Les données bancaires volées par Falciani divisent les tribunaux helvétiques

OPINION. Le sort réservé aux demandes de plusieurs Etats n’est pas encore tranché de manière uniforme par les tribunaux helvétiques, montrent Tobias Sievert, avocat au sein de l’étude Borel & Barbey, et Célian Hirsch, du Centre de droit bancaire et financier, à Genève

En 2008, Hervé Falciani, alors informaticien au sein de la filiale genevoise de la banque HSBC, s’est procuré les données de plus de 120 000 clients de la banque. Après avoir tenté sans succès de les vendre, Falciani les a remises au fisc français. En raison de ces faits, il a été condamné par le Tribunal pénal fédéral en 2015 pour espionnage économique à une peine privative de liberté de 5 ans (SK.2014.46, résumé in: LawInside.ch/202).

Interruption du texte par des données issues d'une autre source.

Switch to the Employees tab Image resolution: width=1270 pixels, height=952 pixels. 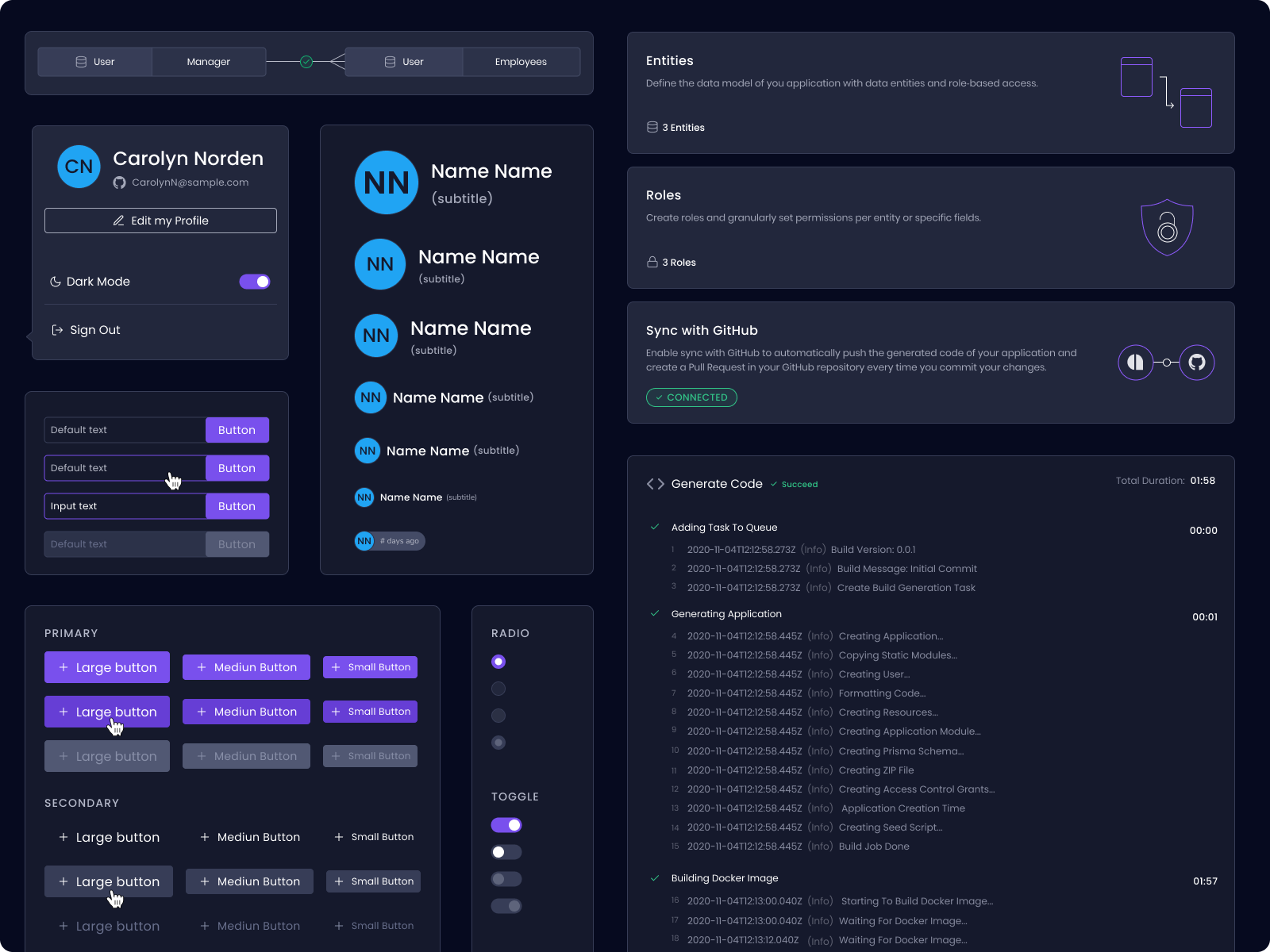521,61
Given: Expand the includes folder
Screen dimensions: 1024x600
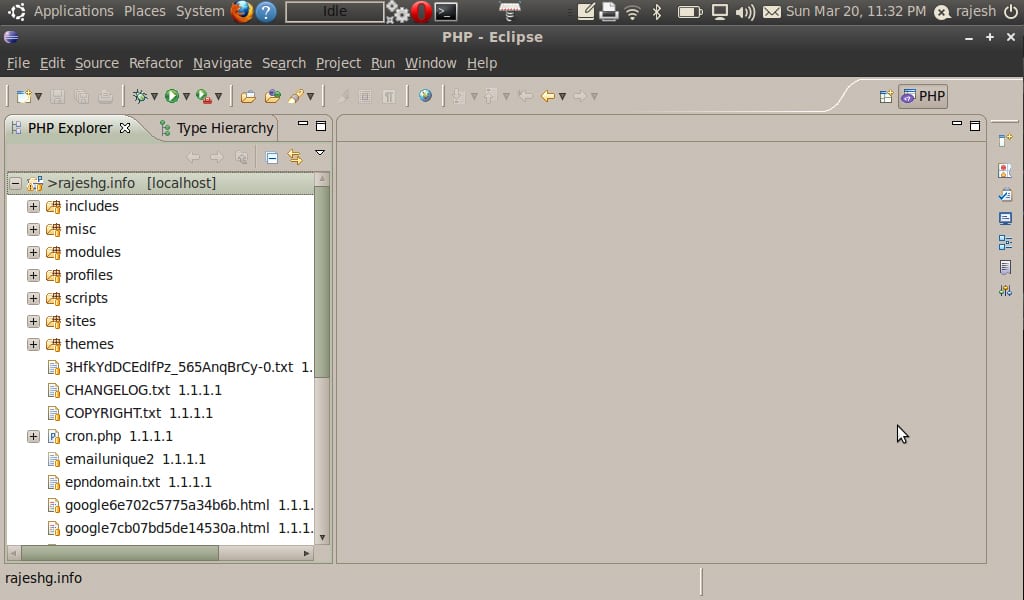Looking at the screenshot, I should tap(33, 206).
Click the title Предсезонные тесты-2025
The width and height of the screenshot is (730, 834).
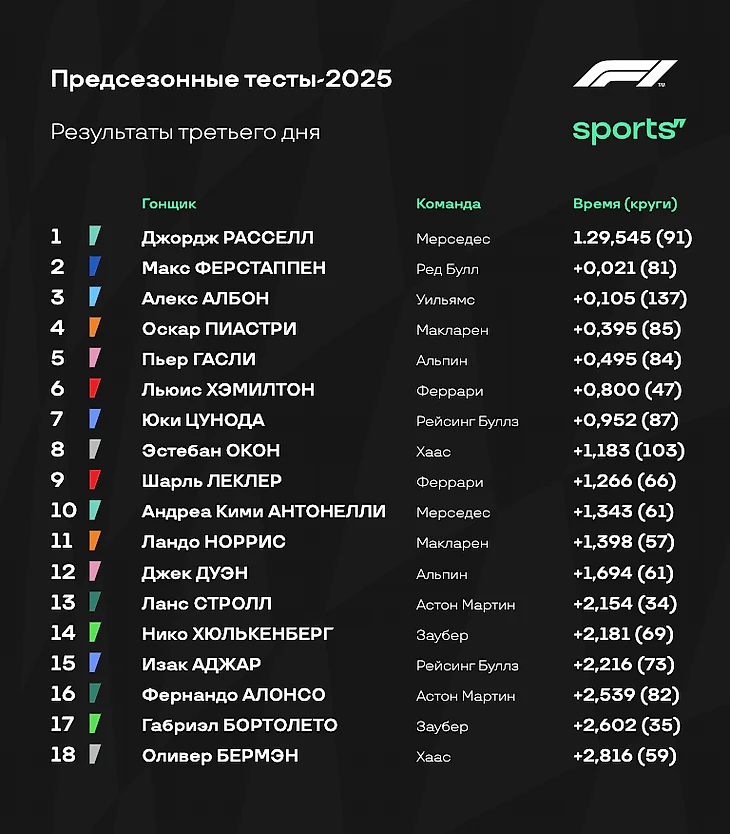(221, 79)
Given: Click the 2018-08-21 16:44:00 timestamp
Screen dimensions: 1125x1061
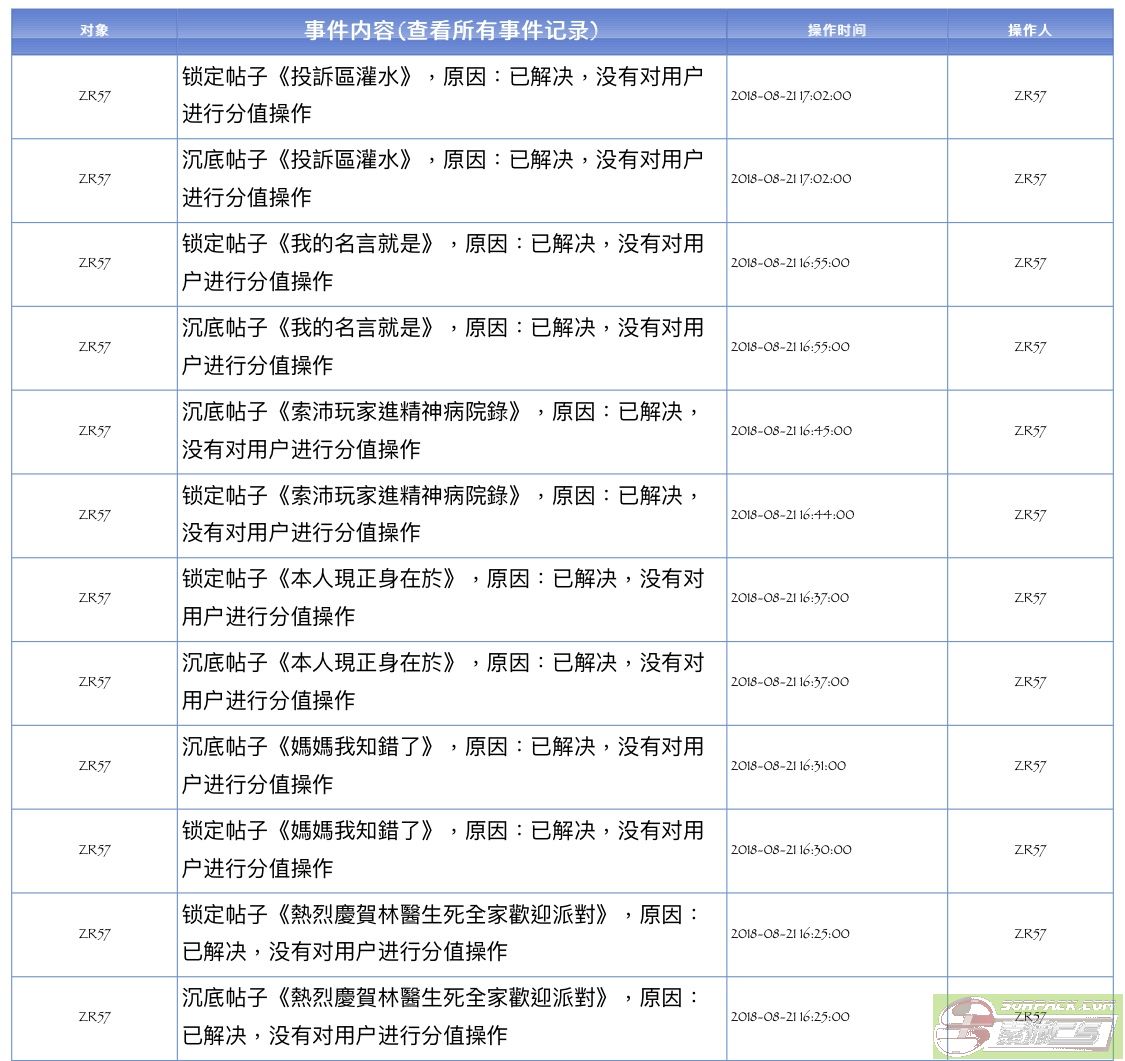Looking at the screenshot, I should click(792, 515).
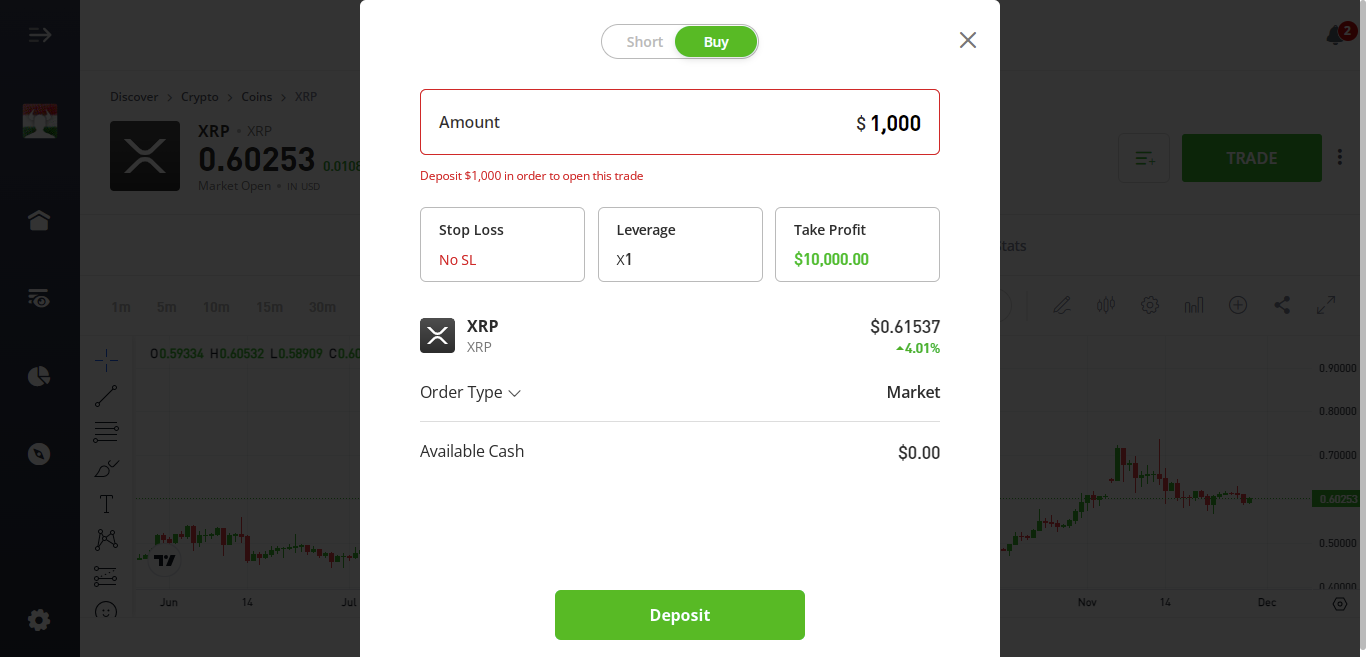Open the Order Type dropdown

click(x=471, y=392)
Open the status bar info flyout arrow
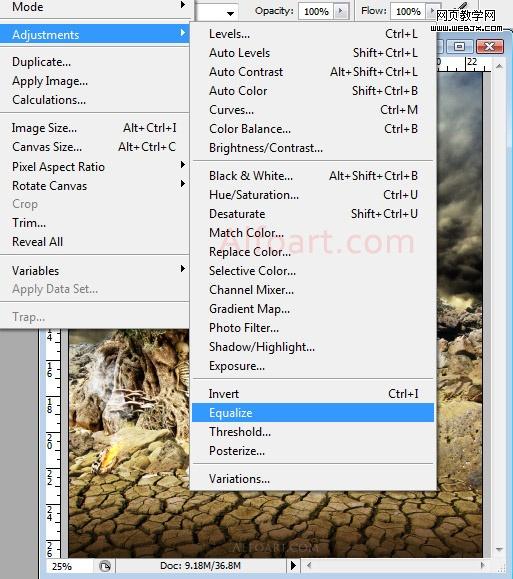The image size is (513, 579). tap(293, 565)
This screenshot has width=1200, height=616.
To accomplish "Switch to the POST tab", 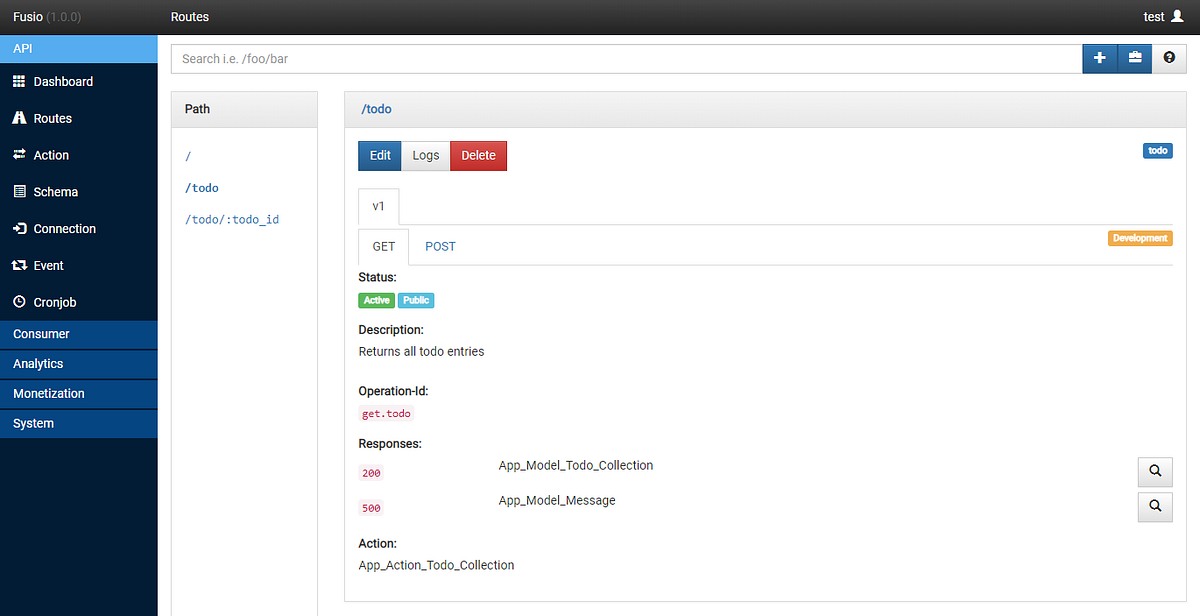I will click(440, 246).
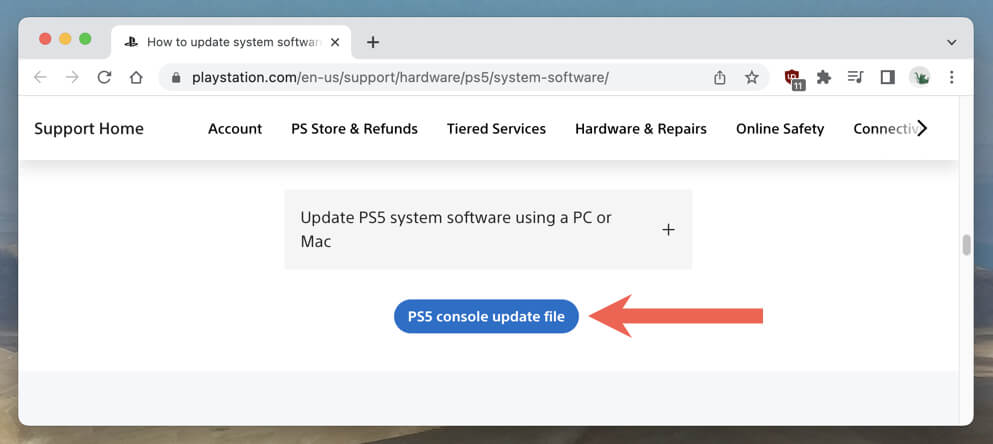Click the PS5 console update file button
993x444 pixels.
486,316
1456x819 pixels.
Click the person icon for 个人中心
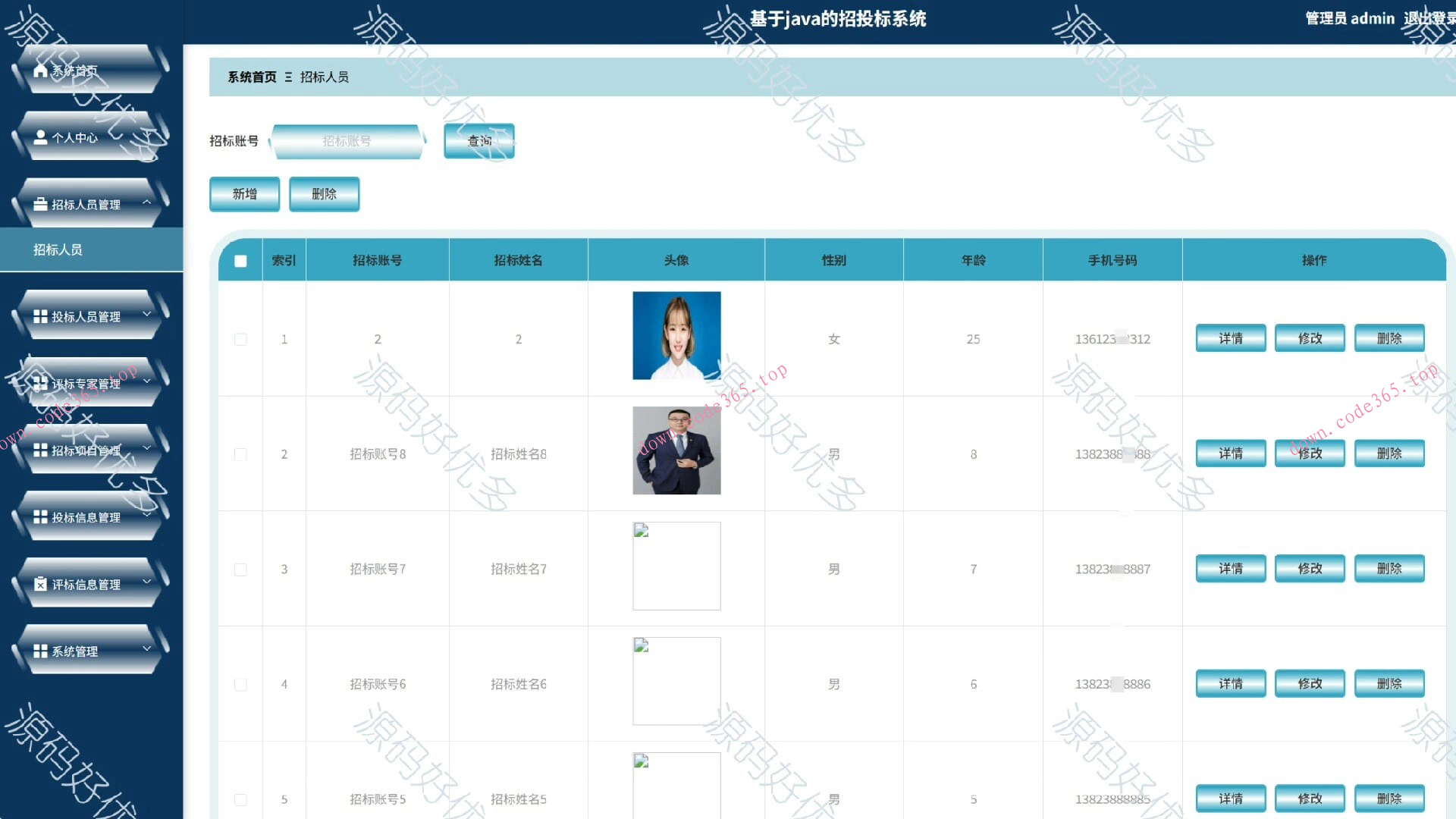[41, 137]
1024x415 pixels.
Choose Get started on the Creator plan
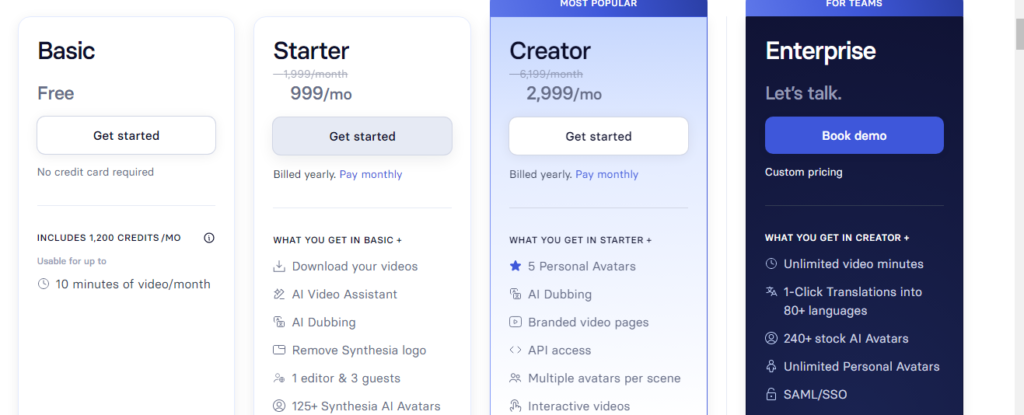[x=598, y=137]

L’affaire aurait pu en rester là, mais tel ne fut pas le cas: une fois en possession des données volées par Falciani, les autorités françaises les ont transmises à plusieurs Etats étrangers. Une véritable «saga Falciani» a débuté. Nos tribunaux suisses ont en effet reçu de nombreuses demandes d’entraide de ces Etats souhaitant obtenir des renseignements complémentaires sur leurs résidents.